Birra e bicchieri: il tulipano
In questa nuova puntata della rubrica dedicata a birre e bicchieri, torniamo a parlare della famiglia dei calici, puntando in particolare i riflettori su un modello la cui versatilità (resa particolarmente ampia, va detto, anche dalla pluralità di forme in cui lo si declina) ne fa uno degli strumenti più largamente utilizzati nella somministrazione: in modo specifico nel servizio delle tipologie ad alta fermentazione, e – su tutte – di quelle appartenenti al repertorio tradizionale belga.

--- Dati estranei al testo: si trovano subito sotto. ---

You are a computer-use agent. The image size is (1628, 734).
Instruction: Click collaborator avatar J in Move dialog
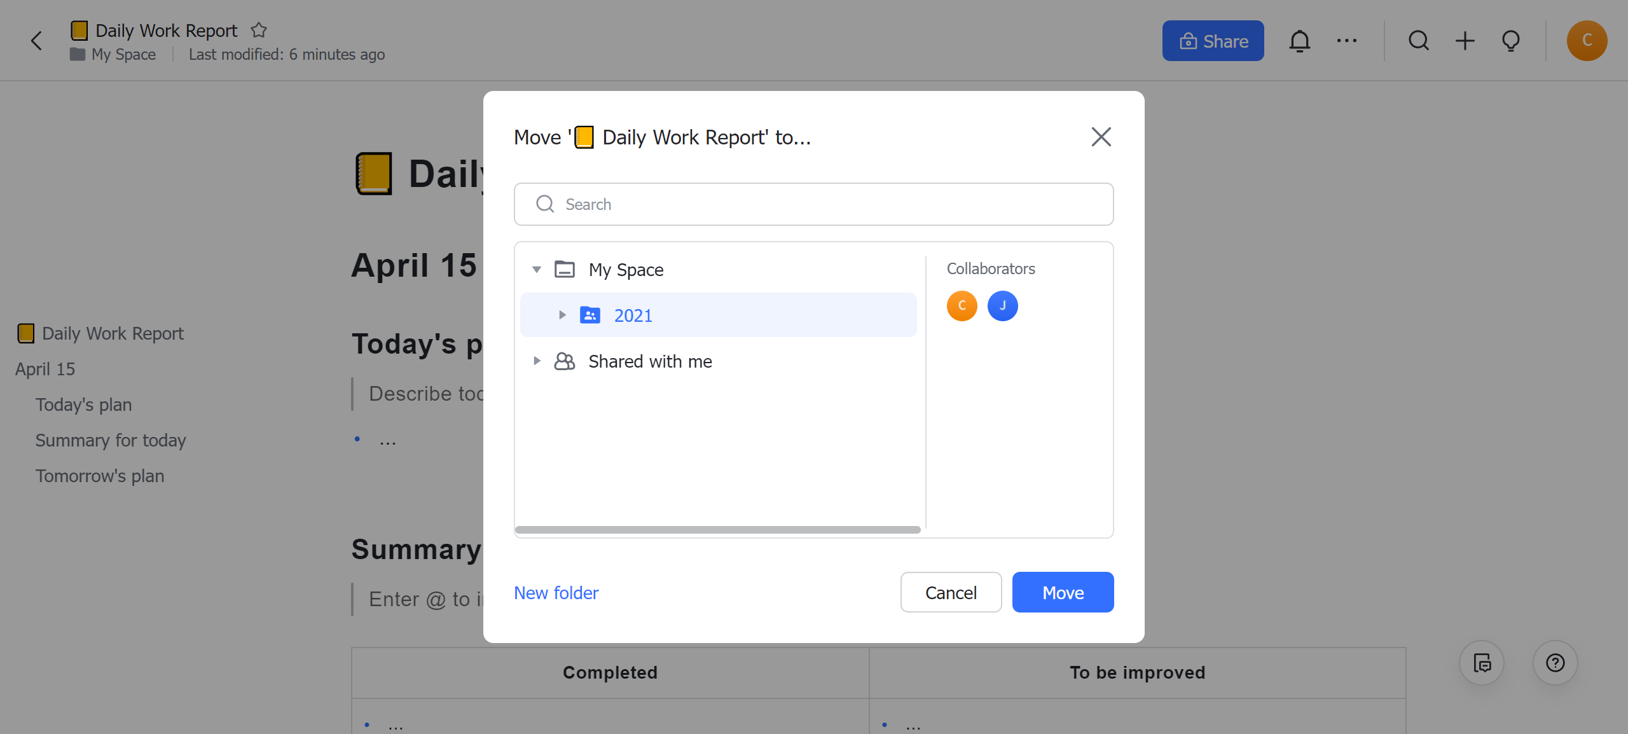(1003, 305)
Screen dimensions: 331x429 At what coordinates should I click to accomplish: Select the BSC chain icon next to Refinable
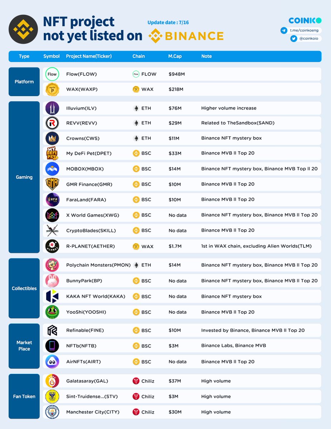[x=136, y=330]
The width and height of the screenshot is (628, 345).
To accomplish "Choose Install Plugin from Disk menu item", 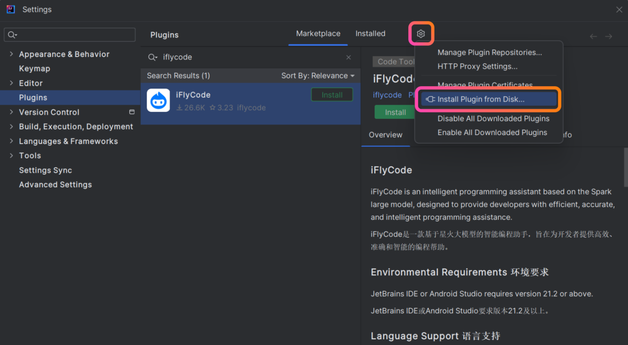I will [x=480, y=99].
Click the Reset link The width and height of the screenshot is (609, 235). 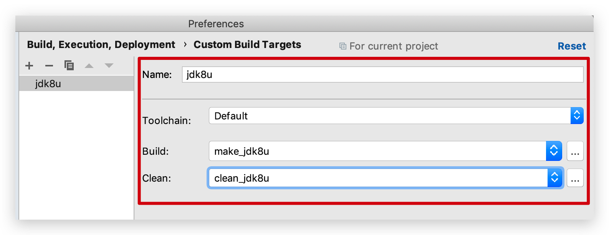572,46
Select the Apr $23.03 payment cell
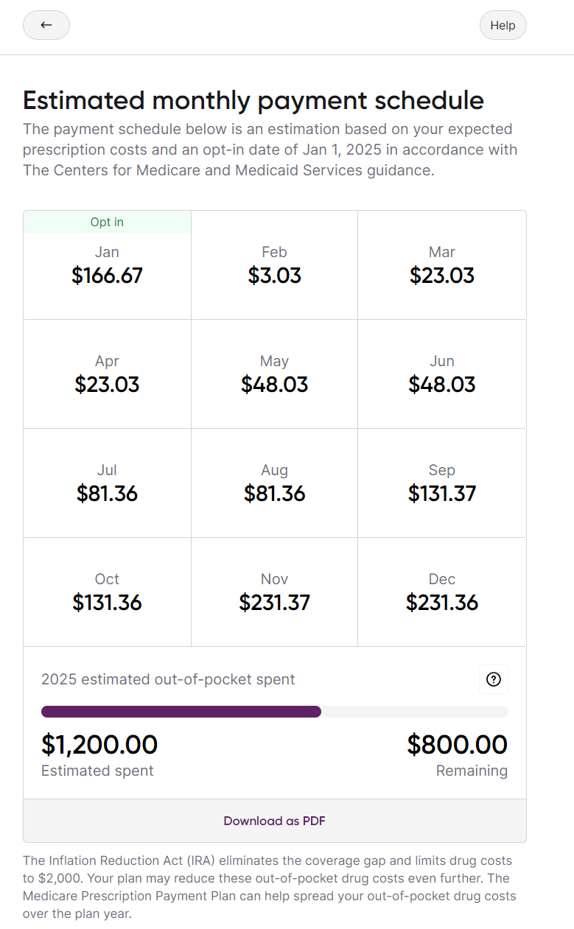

Parliamo del tulipano, cioè di quella derivazione del calice originario (affermatasi soprattutto a partire dalla fine del XIX secolo) che, rispetto ai fondamentali archetipici, si è presa minori e meno importanti licenze, finendo quindi per conservare grossomodo fedelmente i connotati canonici del design storico, quantomeno quelli essenziali, tanto che non di rado prende la semplice qualifica di calice a chiudere. Quali allora la peculiarità del nostro protagonista di oggi? Quella di accentuare, o quantomeno di marcare, appunto la tendenza a rastremarsi, a diminuire il proprio diametro nel procedere dal basso verso l’alto, presentando quindi una più o meno sottolineata differenza di apertura tra circonferenza massima del ventre e quella minima del bordo o della fascia ad esso più prossima. Un’architettura la cui immagine complessiva ricorda la silhouette del fiore che a questo esemplare dà il proprio nome. La sua geometria (piede ben saldo sul piano d’appoggio, stelo robusto, bevale arioso e restringimento sommitale) è l’ideale non solo per agevolare le manovre dell’assaggio (in specie la roteazione con gioco di polso e l’ossigenazione della massa liquida), ma anche per raccogliere a sé il potenziale aromatico delle birre più esuberanti e per dirigerlo con vigore verso la superficie di contatto com l’aria (il varco di diffusione dei profumi), assicurando al contempo – giacché facilita, proprio con il suo collo più contenuto, la formazione di un buon cappello di schiuma – quanto occorre a scongiurare il rischio di una rapida dispersione di quel patrimonio odoroso. E dunque, ecco perché costituisce uno straordinario jolly per le Ales, ma anche per alcune Lager particolarmente dotate.
Quanto alle diverse varianti, possiamo identificarne sostanzialmente tre. Il tulipano semplice (l’aggettivo non è una ridondanza, anche se lo si può tranquillamente omettere) è quello il cui orlo superiore rappresenta esattamente il punto di minima ampiezza del bicchiere, rispetto al fusto. Il tulipano slanciato è, molto lapalissianamente, la versione più longilinea dell’esemplare precedente: una differenziazione che non ne modifica significativamente l’applicazione né la resa in termini di indagine organolettica. Infine, il tulipano svasato è quello in cui la sezione longitudinale vede la tendenza alla diminuzione della larghezza del bicchiere culminare non il corrispondenza del bordo, ma qualche millimetro al di sotto di esso (a formare una delicata strozzatura), presentando poi, proprio nell’approssimarsi al bordo stesso, una testa leggermente svasata, appunto. Ecco, quest’ultima prerogativa ha effettivi riflessi pratici: consente infatti un’ancora migliore capacità di contenimento della schiuma, nel caso in cui essa si presenti particolarmente abbondante, tanto da propendere al traboccamento.